耳ダニの生息数が多いと、外耳道の入り口辺りまで耳アカでいっぱいになることもあり、痒みはますます激しくなります。その痒みによるストレスで全身症状(沈うつ、食欲減退など)を起こすこともあるほどです。
その状態のまま放っておくと、慢性の外耳炎に進行します。状態が進行するほど治療が難しくなり、それが原因で中耳炎、内耳炎を起こしてしまうと運動失調が見られることもあります。
治療法
耳ダニの感染が認められた場合はとにかくすぐに治療を開始します。
まず耳の中を洗浄して、耳ダニの生息個体数を極力減らしましょう。耳の中が汚いと耳アカや分泌物がダニの食料となって繁殖が盛んになってしまうだけではなく、それらが隠れ家となり耳の中に入れた薬がダニに付かないため殺ダニ効果がないのです。
その後、ダニの駆除薬を少なくとも3週間ほど、一定間隔で投与します。卵が成長して成虫になるまでに3週間かかるため、その間確実に治療を続けないと、もし卵が耳の中に残っていた場合に再び感染してしまうため、治療は途中で止めずにやり通すことがとても大切です。
なお、耳ダニを治療するには耳の中を清潔にすることが第一ですが、もともと犬や猫の耳の中は殺菌作用のある分泌物で保護されています。耳掃除をしすぎるとその保護膜まで拭き取られてしまうこともあるため、耳の掃除はほどほどにしましょう。
また、再感染を防ぐために、家庭内にいる他の犬や猫も同時に耳ダニの治療をする必要があります。
耳以外の治療法
痒みによる引っかき傷で起こした2次的な皮膚炎や細菌性外耳炎がある場合は、耳ダニの治療と同時に抗生物質や消炎剤で治療します。また、周りの生活環境には耳ダニの卵や幼虫なども多数いるので、室内の清掃、マットや毛布の洗濯や消毒なども入念に行いましょう。
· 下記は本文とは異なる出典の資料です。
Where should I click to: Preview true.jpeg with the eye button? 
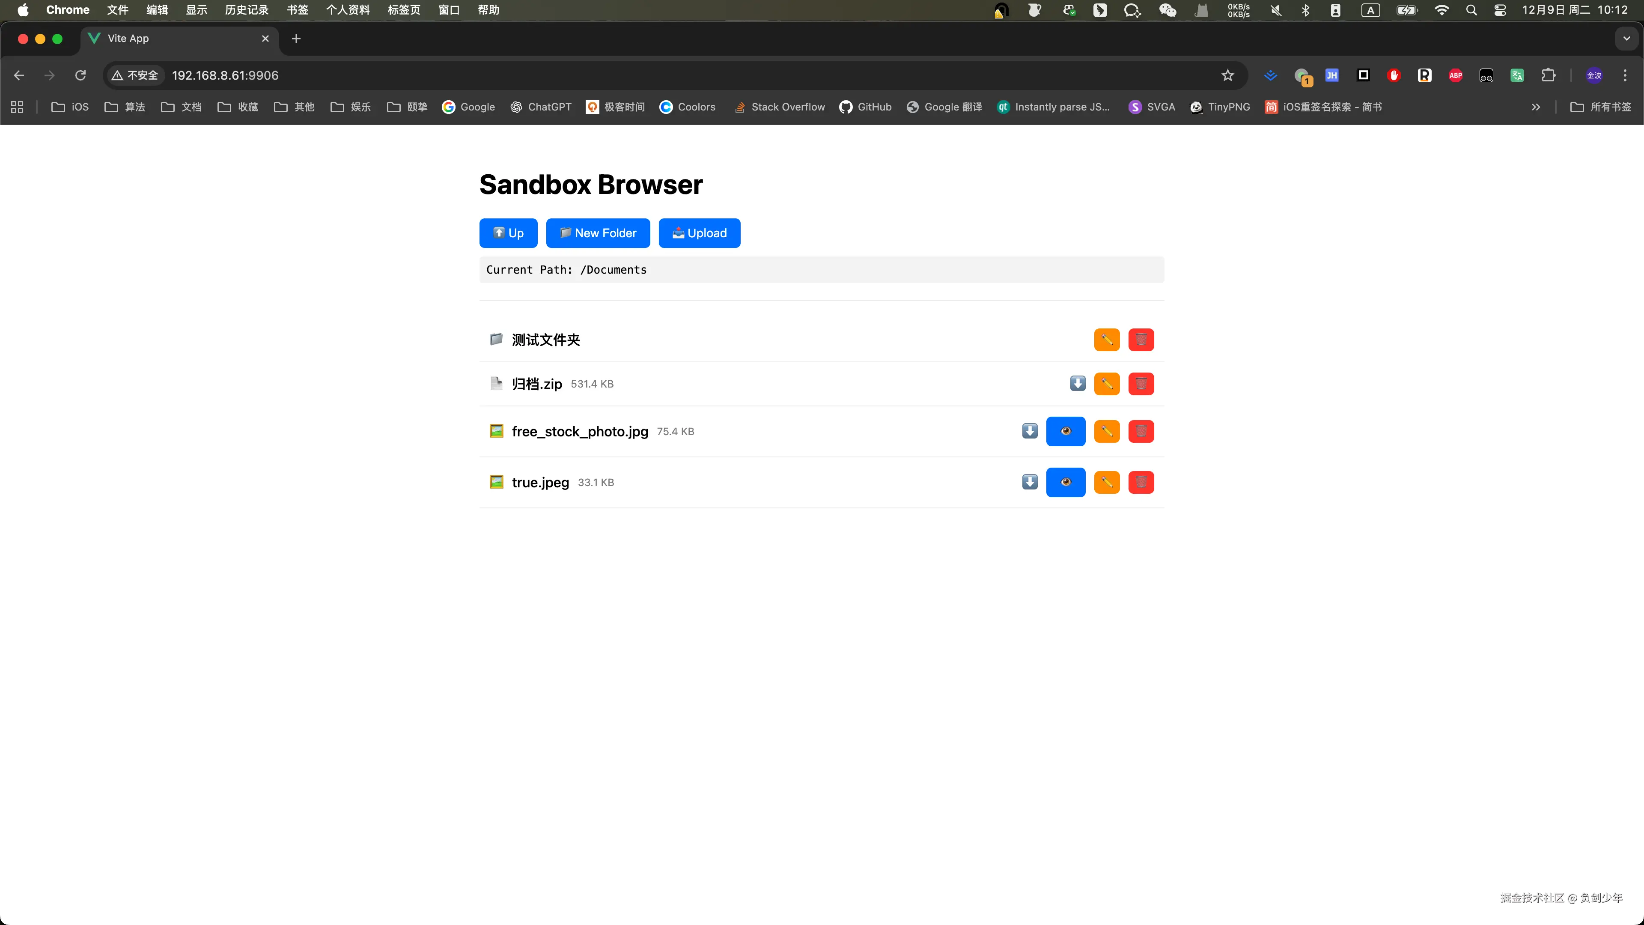(1065, 483)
なお、治療期間中にダニが耳から抜け出し、身体のどこかを仮の住みかにする場合もあり、全身を痒がるようなことがあるかもしれません。耳の治療だけでなく、感染したペットも接触した周りのペットも、全身をしっかりとシャンプーで洗い流し、殺ダニ剤で処置しましょう。
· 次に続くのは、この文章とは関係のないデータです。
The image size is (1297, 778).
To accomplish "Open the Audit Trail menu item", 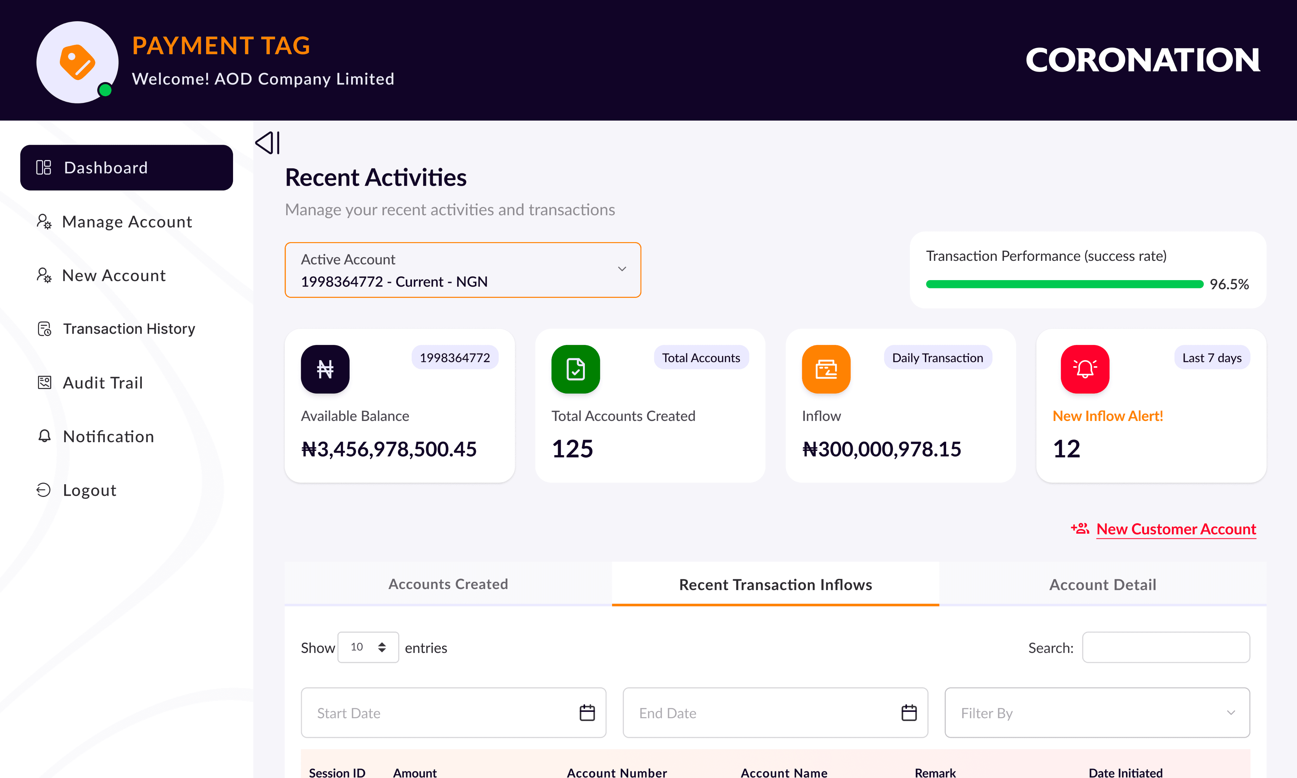I will pos(103,383).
耳ダニの治療は適切な期間、適切な治療を確実に行えば、完治することができます。
予防法
耳ダニの感染や再感染がないようにするためには、予防がとても大切です。飼い始めだけではなく、定期的に動物病院でよく検査をしてもらいましょう。早期発見することができれば治療も早く開始できるため、耳ダニの繁殖を最低限に抑えることができます。
まとめ
「飼っているペットがやたらと耳を痒がっている」「耳の中をのぞいたら黒い耳アカがたくさんある」などという状態を発見した時は、耳ダニに限らず何かしらの耳の病気になっている可能性があります。症状が進行する前に早めに治療を開始しましょう。
また、前述したように、耳ダニはほとんどが接触感染によりうつるので、そのような感染機会をなくすために耳ダニに感染していると思われるような動物との接触を避け、猫であればできるだけ室内で飼うことを徹底させましょう。